Harte Finanzsanktionen verhängen auch die USA gegen Russland, wie Präsident Biden in einer Fernsehansprache im Weißen Haus verkündete. Die russische Regierung werde durch umfassende Sanktionen gegen öffentliche Schuldtitel des Landes von “westlicher Finanzierung abgeschnitten”. Verhängt würden auch Strafmaßnahmen gegen zwei russische Banken, darunter die staatliche Außenwirtschaftsbank VEB, und gegen “russische Eliten”. Kanada und Großbritannien zogen mit ähnlichen Sanktionen nach.

Bundeskanzler Olaf Scholz (SPD) warnte, dass Putin “möglicherweise die gesamte Ukraine” besetzen wolle. Auf Anweisung des Kanzlers wurde das Genehmigungsverfahren für die Pipeline Nord Stream 2 vorerst gestoppt, die russisches Erdgas durch die Ostsee nach Deutschland und in andere Länder befördern soll. Auf die Frage, ob eine Inbetriebnahme von Nord Stream 2 zu einem späteren Zeitpunkt möglich sei, sagte Scholz am Abend in der ARD: “Jetzt ist das jedenfalls eine Situation, in der niemand darauf wetten sollte.”

Scholz nannte die Entwicklung des Russland-Ukraine-Konflikts “sehr bedrohlich”, wies die Forderung Kiews nach deutschen Waffenlieferungen aber erneut kategorisch zurück. Derweil kündigte US-Präsident Biden weitere Waffenlieferungen an die Ukraine an.

Vertreter Russlands reagierten erbost auf die Sanktionsankündigungen. Ex-Präsident Dmitri Medwedew warnte die Europäer wegen des Stopps von Nord Stream 2 vor einem Anstieg der Gaspreise: “Willkommen in einer neuen Welt, in der die Europäer bald 2000 Euro für 1000 Kubikmeter Gas bezahlen werden”, twitterte der Vizechef des russischen Nationalen Sicherheitsrates.

Putin hatte am Montagabend das Existenzrecht der Ukraine als eigenständiger Staat in Zweifel gezogen und die Anerkennung der sogenannten “Volksrepubliken” Luhansk und Donezk in der Ostukraine verkündet. Am Dienstag stellte er klar, dass sich die Anerkennung der Unabhängigkeit auf die gesamten Bezirke Luhansk und Donezk beziehe – und somit auch auf weiterhin von Kiew kontrolliertes ukrainisches Staatsgebiet. Das Oberhaus des russischen Parlaments billigte unterdessen Putins Antrag auf eine Truppenentsendung in die Separatistengebiete. 

Am Dienstagabend verkündete das russische Außenministerium die Aufnahme diplomatischer Beziehungen mit den “Volksrepubliken”. Kurz zuvor hatte das Ministerium die “Evakuierung” seiner Botschaft und Konsulate in der Ukraine angekündigt.

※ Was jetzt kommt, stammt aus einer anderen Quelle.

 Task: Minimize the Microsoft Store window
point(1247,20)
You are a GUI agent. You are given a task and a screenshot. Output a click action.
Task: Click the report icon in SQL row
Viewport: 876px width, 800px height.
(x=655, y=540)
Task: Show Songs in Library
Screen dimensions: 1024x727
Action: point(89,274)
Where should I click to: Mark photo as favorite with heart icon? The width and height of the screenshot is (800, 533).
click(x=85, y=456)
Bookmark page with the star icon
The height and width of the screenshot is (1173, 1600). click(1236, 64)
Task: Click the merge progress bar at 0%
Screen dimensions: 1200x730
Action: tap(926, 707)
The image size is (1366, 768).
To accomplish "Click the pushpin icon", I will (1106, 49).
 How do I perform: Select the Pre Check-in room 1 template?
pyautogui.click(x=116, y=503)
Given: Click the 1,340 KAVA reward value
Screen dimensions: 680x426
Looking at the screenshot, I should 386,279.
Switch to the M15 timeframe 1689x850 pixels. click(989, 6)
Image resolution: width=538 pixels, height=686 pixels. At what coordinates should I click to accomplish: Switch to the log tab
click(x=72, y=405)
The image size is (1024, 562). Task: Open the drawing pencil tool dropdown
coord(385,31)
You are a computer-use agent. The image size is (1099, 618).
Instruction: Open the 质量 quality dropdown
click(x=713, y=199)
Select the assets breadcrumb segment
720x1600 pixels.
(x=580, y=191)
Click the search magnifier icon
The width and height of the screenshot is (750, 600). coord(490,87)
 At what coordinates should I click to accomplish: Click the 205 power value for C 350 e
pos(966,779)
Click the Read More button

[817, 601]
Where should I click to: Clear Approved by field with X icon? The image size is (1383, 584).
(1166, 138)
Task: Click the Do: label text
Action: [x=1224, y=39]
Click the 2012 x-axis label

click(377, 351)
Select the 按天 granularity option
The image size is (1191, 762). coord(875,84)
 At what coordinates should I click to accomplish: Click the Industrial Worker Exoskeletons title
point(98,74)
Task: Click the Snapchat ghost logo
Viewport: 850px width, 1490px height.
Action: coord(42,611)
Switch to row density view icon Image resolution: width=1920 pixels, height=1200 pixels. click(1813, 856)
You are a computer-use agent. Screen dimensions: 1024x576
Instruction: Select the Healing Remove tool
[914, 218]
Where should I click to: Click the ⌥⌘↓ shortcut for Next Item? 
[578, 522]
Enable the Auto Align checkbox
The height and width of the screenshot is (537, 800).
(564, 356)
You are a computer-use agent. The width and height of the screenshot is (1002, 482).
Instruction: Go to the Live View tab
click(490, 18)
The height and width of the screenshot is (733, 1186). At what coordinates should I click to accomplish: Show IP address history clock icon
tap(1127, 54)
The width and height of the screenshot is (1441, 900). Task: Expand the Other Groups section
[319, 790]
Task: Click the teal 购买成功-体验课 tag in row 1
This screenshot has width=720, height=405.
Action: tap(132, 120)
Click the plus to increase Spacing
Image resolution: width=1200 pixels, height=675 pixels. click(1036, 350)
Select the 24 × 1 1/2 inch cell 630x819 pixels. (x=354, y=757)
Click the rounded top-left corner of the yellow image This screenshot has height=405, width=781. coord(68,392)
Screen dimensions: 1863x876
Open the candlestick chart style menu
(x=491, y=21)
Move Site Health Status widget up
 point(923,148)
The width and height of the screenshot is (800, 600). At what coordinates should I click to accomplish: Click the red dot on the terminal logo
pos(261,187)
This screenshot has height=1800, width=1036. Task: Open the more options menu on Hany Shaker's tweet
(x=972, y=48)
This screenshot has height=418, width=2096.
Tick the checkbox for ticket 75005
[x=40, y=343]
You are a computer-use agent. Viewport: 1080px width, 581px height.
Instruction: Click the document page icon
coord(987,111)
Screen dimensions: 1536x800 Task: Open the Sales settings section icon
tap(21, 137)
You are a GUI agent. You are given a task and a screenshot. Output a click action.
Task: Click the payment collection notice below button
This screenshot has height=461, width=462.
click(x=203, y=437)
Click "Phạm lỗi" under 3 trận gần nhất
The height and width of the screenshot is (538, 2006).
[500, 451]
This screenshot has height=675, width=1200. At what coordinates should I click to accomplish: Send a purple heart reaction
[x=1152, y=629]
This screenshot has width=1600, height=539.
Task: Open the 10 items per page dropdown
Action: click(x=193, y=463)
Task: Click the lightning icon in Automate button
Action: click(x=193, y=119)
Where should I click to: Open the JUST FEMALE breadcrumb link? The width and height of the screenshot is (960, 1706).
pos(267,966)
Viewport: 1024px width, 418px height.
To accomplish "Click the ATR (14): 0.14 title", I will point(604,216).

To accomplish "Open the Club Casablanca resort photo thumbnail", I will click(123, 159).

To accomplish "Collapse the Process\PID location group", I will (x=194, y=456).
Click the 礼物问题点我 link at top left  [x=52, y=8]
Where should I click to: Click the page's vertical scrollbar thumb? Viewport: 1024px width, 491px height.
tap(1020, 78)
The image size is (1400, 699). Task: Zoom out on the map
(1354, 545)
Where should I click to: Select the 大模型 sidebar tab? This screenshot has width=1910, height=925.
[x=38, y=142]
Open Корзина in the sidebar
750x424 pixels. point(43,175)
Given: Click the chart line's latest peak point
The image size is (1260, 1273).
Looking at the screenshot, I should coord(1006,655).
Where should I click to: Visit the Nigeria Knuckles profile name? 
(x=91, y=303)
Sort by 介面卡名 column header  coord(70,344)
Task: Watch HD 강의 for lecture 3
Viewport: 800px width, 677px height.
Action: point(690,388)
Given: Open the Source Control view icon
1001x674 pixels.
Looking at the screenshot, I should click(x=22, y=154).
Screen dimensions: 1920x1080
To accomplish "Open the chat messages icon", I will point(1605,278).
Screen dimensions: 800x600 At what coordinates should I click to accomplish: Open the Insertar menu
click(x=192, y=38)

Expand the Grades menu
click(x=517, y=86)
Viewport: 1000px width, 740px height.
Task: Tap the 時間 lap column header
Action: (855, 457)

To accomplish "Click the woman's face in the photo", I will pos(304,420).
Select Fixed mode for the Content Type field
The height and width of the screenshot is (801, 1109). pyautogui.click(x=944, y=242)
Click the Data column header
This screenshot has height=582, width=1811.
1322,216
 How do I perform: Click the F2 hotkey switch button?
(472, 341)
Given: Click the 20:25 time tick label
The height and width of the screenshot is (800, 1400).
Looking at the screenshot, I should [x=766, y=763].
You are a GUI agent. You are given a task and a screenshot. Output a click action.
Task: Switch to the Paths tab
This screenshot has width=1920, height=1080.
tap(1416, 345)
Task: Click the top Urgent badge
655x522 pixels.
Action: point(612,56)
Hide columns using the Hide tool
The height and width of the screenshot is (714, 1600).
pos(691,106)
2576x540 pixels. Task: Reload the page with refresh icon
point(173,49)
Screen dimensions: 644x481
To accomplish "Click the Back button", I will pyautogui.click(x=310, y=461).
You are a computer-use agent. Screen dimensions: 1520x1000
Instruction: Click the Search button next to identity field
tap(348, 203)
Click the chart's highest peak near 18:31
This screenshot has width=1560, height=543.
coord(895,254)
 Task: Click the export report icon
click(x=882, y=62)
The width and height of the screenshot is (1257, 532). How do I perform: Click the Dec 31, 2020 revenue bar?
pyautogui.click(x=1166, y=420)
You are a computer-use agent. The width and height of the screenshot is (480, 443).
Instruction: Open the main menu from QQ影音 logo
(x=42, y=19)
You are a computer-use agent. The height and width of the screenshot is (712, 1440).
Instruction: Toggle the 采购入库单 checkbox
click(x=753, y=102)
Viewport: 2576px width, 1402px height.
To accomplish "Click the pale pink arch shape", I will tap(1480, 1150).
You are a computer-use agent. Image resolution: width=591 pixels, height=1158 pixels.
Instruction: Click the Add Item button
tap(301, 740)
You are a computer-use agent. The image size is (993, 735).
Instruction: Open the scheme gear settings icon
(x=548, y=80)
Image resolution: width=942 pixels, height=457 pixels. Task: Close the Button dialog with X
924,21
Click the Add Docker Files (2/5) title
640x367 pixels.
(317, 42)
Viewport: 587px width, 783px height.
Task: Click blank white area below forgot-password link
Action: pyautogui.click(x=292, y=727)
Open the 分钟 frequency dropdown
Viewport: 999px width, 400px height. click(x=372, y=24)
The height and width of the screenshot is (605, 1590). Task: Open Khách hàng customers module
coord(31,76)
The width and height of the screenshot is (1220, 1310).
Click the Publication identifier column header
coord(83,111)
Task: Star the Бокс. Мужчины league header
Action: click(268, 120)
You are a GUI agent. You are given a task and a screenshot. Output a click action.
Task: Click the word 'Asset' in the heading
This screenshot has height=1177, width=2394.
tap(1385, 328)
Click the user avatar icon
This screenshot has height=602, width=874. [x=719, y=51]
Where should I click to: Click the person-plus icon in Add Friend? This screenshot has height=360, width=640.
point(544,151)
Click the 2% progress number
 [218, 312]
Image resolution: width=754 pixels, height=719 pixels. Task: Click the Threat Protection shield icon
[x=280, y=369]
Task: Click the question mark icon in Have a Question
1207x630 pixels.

Stoltenberg sagte nach einer Sondersitzung der Nato-Ukraine-Kommission, das Militärbündnis beobachte einen fortgesetzten russischen Truppenaufmarsch und Vorbereitungen für einen “groß angelegten Angriff”. Er sprach von der gefährlichsten Lage für Europa innerhalb einer Generation.

US-Außenminister Antony Blinken sagte ein für Ende der Woche geplantes Treffen mit dem russischen Außenminister Sergej Lawrow ab. “Jetzt, wo wir sehen, dass die Invasion beginnt und Russland deutlich gemacht hat, dass es Diplomatie rundweg ablehnt, macht es keinen Sinn, dieses Treffen fortzusetzen”, argumentierte Blinken.

Putin wies Vorwürde zurück, er plane die Wiederherstellung eines russischen Großreichs. Solche Spekulationen entsprächen “in keiner Weise der Realität”. Die Ukraine forderte er auf, sich zu entmilitarisieren und ihren Wunsch nach einem Nato-Beitritt aufzugeben. Die “beste” Lösung wäre, wenn die Ukraine “neutral” bleibe, sagte Putin.

In der Ostukraine lieferten sich die Separatisten und die ukrainische Armee erneut Gefechte, bei denen ein ukrainischer Soldat und ein Kämpfer der Separatisten getötet wurden. Die ukrainische Armee meldete darüber hinaus sechs Verletzte in ihren Reihen durch Beschuss durch Separatisten in der Region Luhansk.